不安や悩みが尽きない。寝る前にイヤなことを思い出して、眠れなくなるなんてことも……。そこで参考にしたいのが、感動小説『精神科医Tomyが教える 心の執着の手放し方』(ダイヤモンド社)だ。
ゲイのカミングアウト、パートナーとの死別、うつ病の発症……苦しんだ末にたどり着いた、自分らしさに裏づけられた説得力ある言葉。とても読みやすいオムニバス形式の8つのショートストーリーは、ふと心が落ち込んだとき、そっと心の荷物を手放すための優しい言葉を授けてくれる。voicy「精神科医Tomy きょうのひとこと」の心がスッと軽くなる“言葉の精神安定剤”で、気分はスッキリ、今日がラクになる!
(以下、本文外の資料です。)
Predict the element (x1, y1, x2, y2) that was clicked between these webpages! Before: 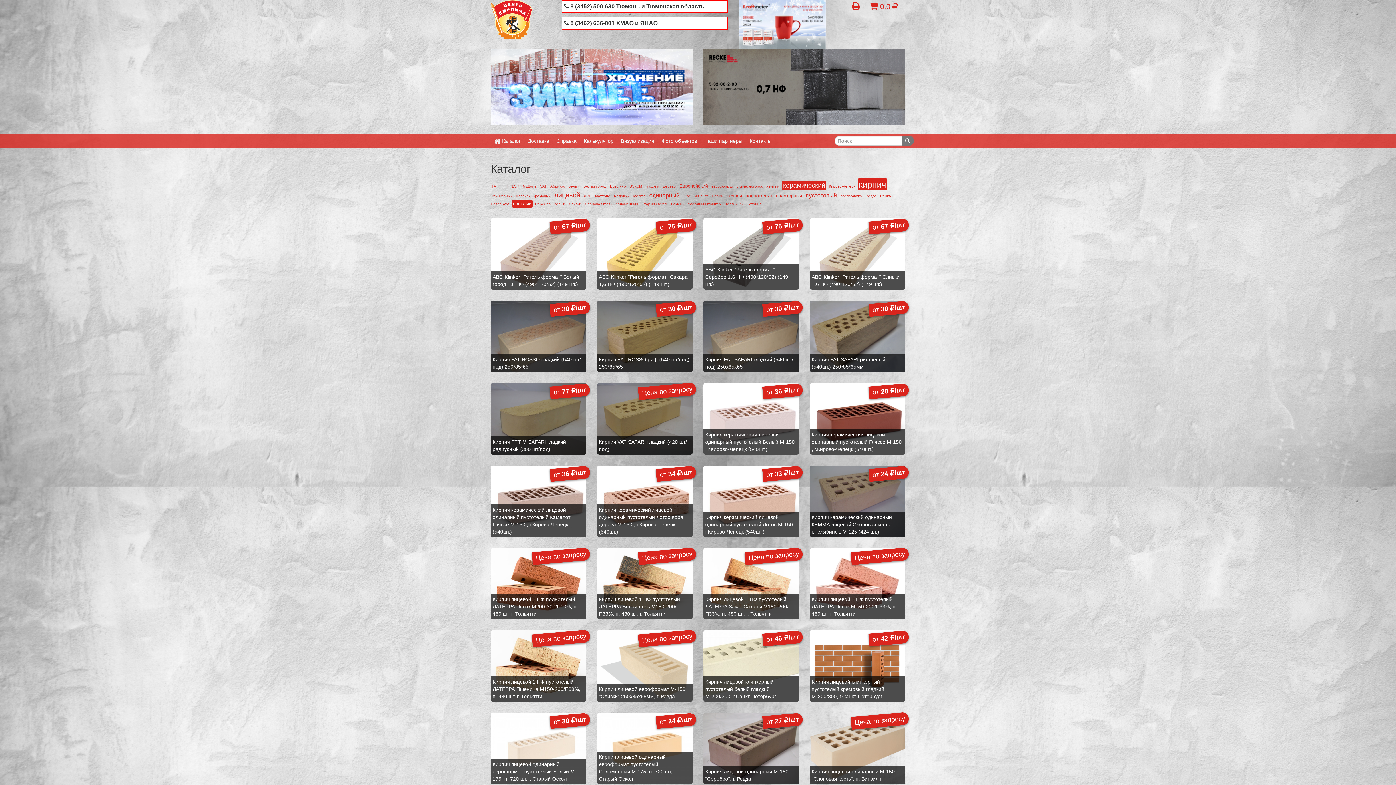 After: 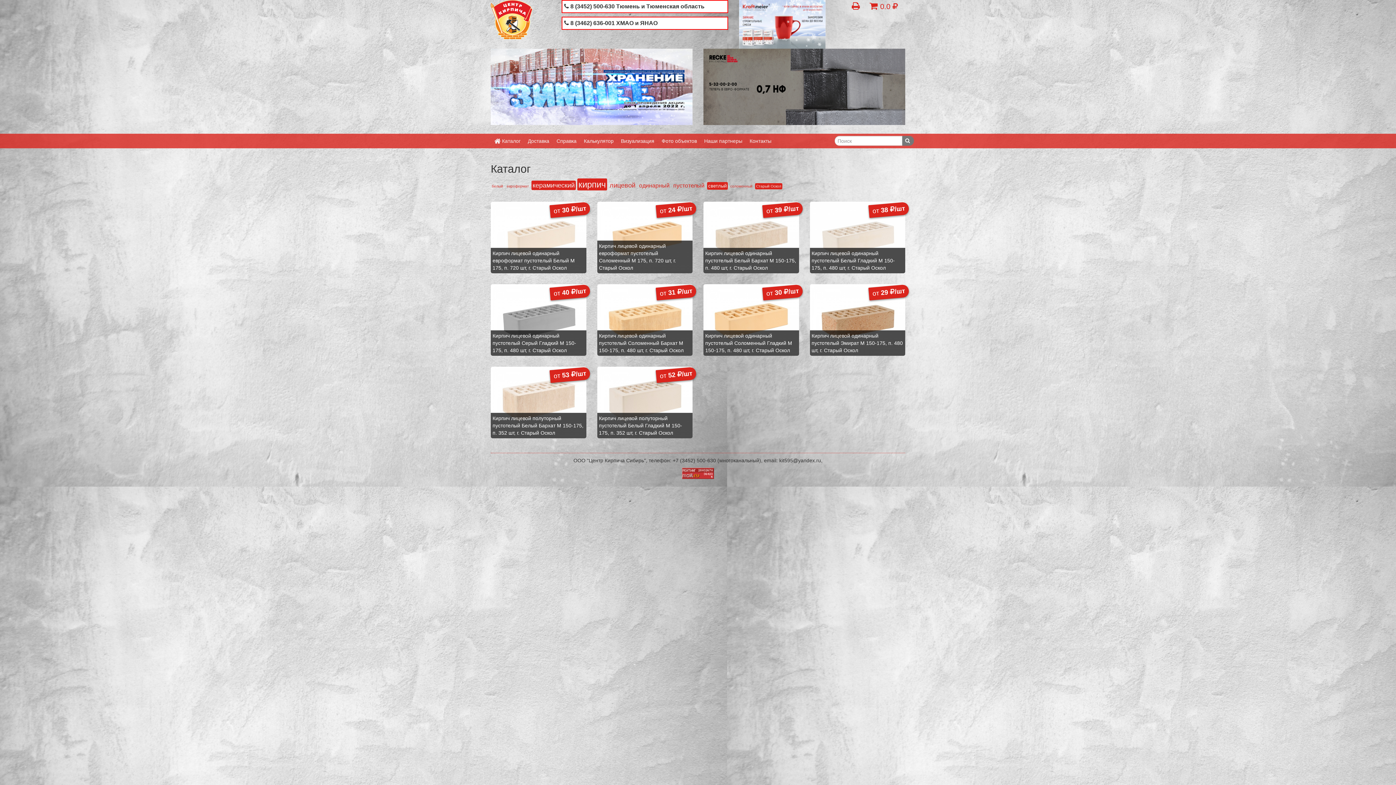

【精神科医が教える】他人のことをわかったつもりで“傷つく人”が、まったくわかっていない「究極の真実」

自分以外はみんな他人

この世の中は、自分以外はみんな他人です。こういうと「当たり前じゃないか」と思うかもしれませんが、これは意外と忘れがちで大事なポイントでなんです。

他人の存在や気持ちは、すべて自分自身のフィルターを通してのもの。要するに、他人の考えていることっていうのは、表情や言動から推察しているだけのことで、本当のところはわかりようがない。他人というのは、測り知ることのできない存在なんだということを忘れてはいけないのです。
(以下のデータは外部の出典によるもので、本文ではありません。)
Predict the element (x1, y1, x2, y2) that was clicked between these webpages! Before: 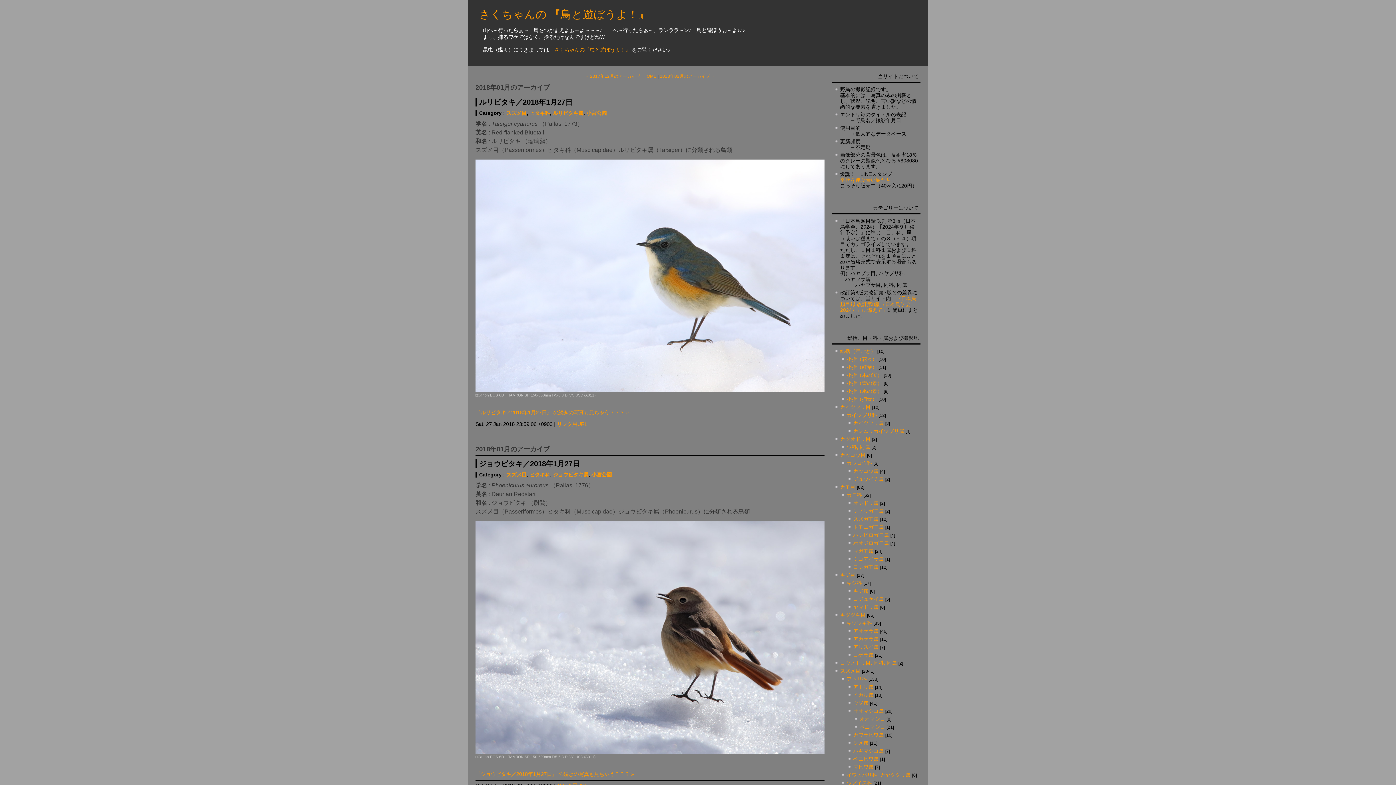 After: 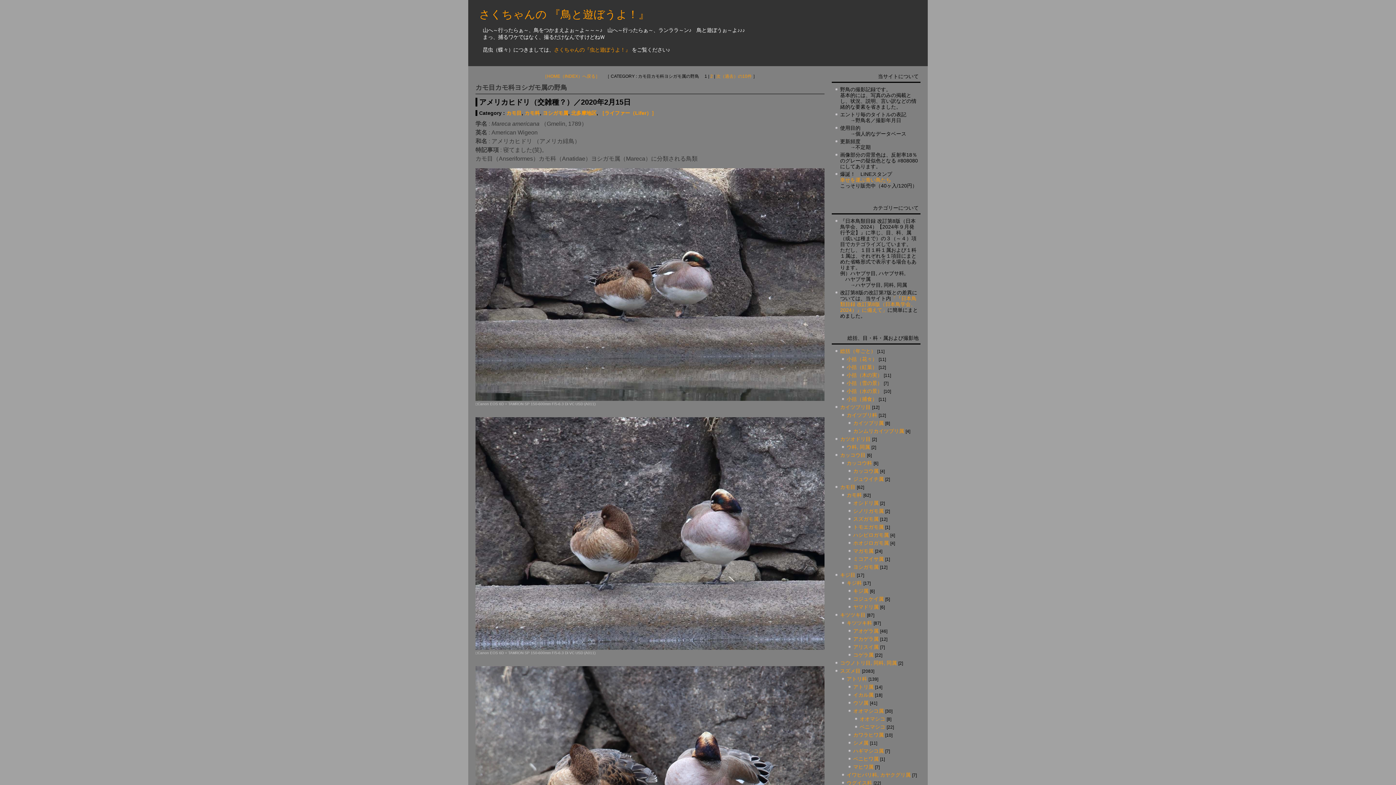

人は他人とコミュニケーションをとりたがる存在ですから、他人の考えていることを想像しながら信頼関係をつくっていくという側面があります。しかし、本当の心の底っていうのは見えるわけではないし、相手がなにを感じて、なにを思ってるかというのを覗き見ることはできません。

自分が見たいように他人を見ている

このことをちゃんとわきまえておかないと、他人の存在に甘えすぎてしまうんです。人は自分の都合のいいことしか見ないことがあります。自分が見たいように、考えたいように他人の考えを受けとったりするので、相手の気持ちが離れていく原因にもなるんですね。他人の言動を自分の都合のいいように解釈してしまう可能性があるわけです。

自分が他人を勝手に解釈したのに、実際はまったく違っていたことが判明したりすると、傷ついたり裏切られたような気分になったりします。これは、そもそも他人のことは知ることができないという大前提を忘れているから起こることなんです。

他人は自分のことをわかっていない

他人はわからない存在だという大前提があったうえで、コツコツと信頼関係を積み上げていくことが大事なんですね。自分が見たいように他人を見てしまってるかもしれないという観点が抜け落ちてなければ、そこまで傷ついたりすることはないと思います。

どんな人間関係であっても、他人は他人なんです。家族であろうが、恩師だろうが、信頼関係にあっても、本当になにを感じているか、どういう存在かはわからない。そういう謙虚さを自覚して生きることが大事です。逆に考えると、自分が思っていることも、他人にはわからないということも踏まえておくべきですね。

本稿は『精神科医Tomyが教える 心の執着の手放し方』(ダイヤモンド社)の著者が日々お届けする“心のサプリメント”です。